Anna Deavere Smith’s one-woman play about the riots, “Twilight: Los Angeles, 1992,” now struggling to survive on Broadway after six weeks despite rapturous reviews and standing ovations, could gain additional longevity and respect if it wins either of the two major Tony Awards for which it is nominated tonight in New York.

Since its prominent premiere last year at the Mark Taper Forum, which commissioned it, “Twilight” has been both hailed as a sensational theatrical event and bedeviled by disagreement in the theater community and press as to how it should be measured--whether it is truly a work of the imagination and therefore pure dramatic art, or whether it is a form of journalism as performance art and therefore something less.

The argument was highlighted a few weeks ago when this year’s Pulitzer Prize jury in drama disallowed “Twilight” for final consideration on the grounds that its language was not invented but gleaned from interviews.

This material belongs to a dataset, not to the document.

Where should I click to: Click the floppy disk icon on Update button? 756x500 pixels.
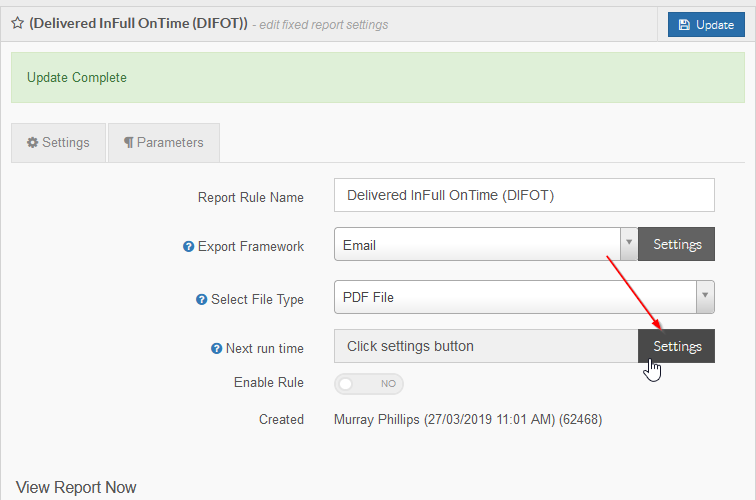pos(684,25)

That it was even being discussed by the Pulitzer jury was an indication of how high the play had soared in the minds of some critics, while the decision to disqualify it for technical reasons might have been puzzling to anyone aware that the previous year’s Pulitzer jury had judged Smith’s earlier show “Fires in the Mirror” (similarly developed and performed, about ethnic battles in Brooklyn) a legitimate runner-up for the 1992 prize.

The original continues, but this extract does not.